With fine weather, the Germans tried out their new tactics. Numerous coastal radar installations were bombed but most were repaired and operational by the end of the day, although Ventnor (Isle of Wight) was badly damaged and still be out of action. The Luftwaffe mounted heavy raids on British airfields in Kent (Manston, Lympne & Hawkinge). Portsmouth was also bombed, leaving 100 civilians dead. To test the effects of knocking out radar, the Germans also attacked convoys in the English Channel and Thames Estuary, sinking the minesweeping trawlers HMT Pyrope and Tamarisk. Despite damage to radar and runways, the RAF responded to most of the attacks and shot down 55 German aircraft for the loss of 6 Spitfires and 9 Hurricanes. The Lutfwaffe lost 7 more bombers to anti-aircraft fire.

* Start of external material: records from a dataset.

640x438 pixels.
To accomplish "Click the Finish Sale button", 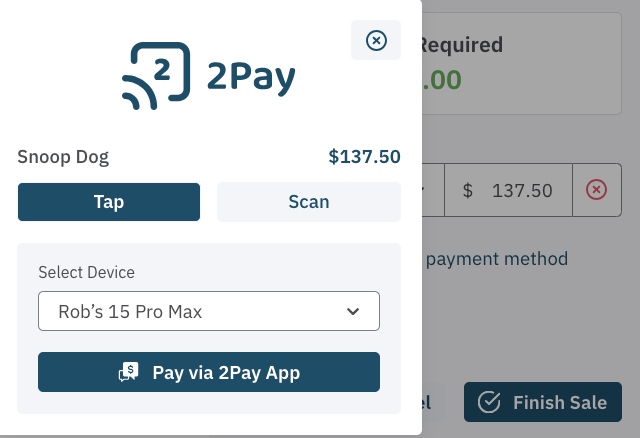I will [x=543, y=402].
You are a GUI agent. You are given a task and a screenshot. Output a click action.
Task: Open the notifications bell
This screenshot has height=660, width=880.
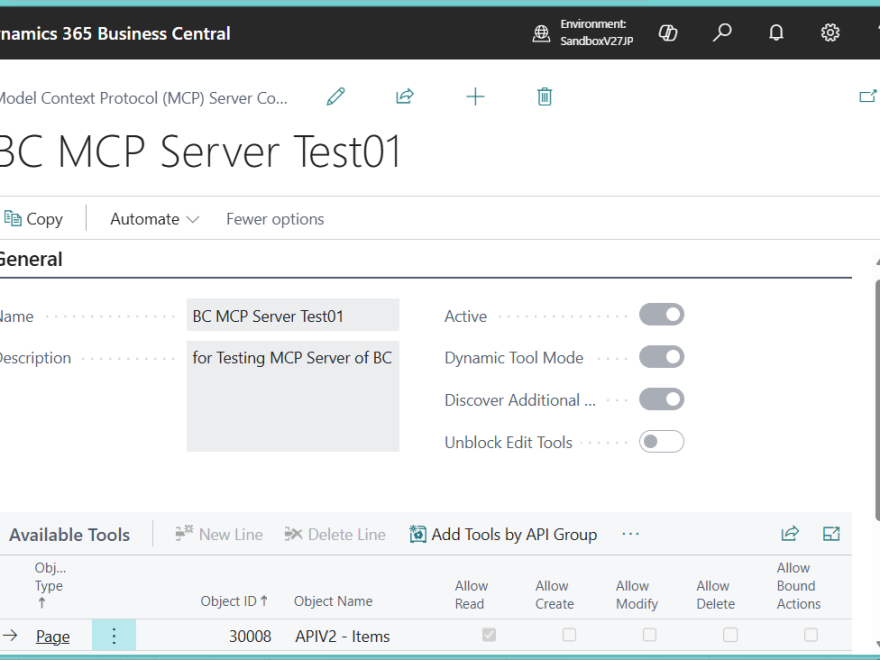tap(776, 33)
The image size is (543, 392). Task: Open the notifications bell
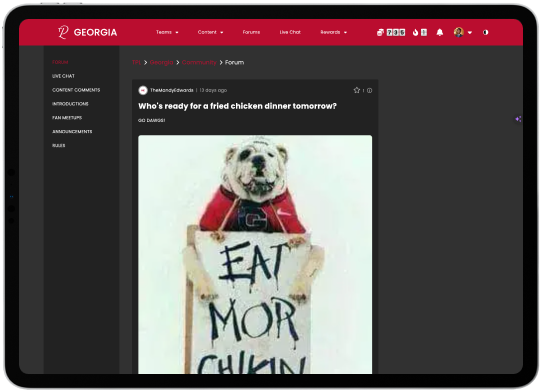[x=439, y=32]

The Italians again attacked British defences at Tug Argan in Somaliland. They captured another hill, defended by the Northern Rhodesian Regiment, and captured two of the four British 3.7 inch howitzers.

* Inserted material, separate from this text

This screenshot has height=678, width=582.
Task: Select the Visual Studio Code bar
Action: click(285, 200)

In the Atlantic, near the Azores, the Italian submarine Malaspina sank the British tanker British Fame with five torpedoes. Three crew were killed but Malaspina risked staying on the surface for a day to tow survivors in lifeboats to safety.
It became a crime in the United Kingdom to waste food.
Game day 347. Colonies of exiled governments.
The Belgian Congo, with the Italians making aggressive moves on the two neighbouring British territories, took the precaution of recruiting infantry for border defence.
In the Dutch Pacific colonies, the opportunity was taken under the new production rules (see 7th August) to relocate the industrial facilities to the coast, to enable production of naval units.
For the Vichy French colonies, a test was made to see if they changed sides to support the Free French. French West Africa and Syria changed alignment.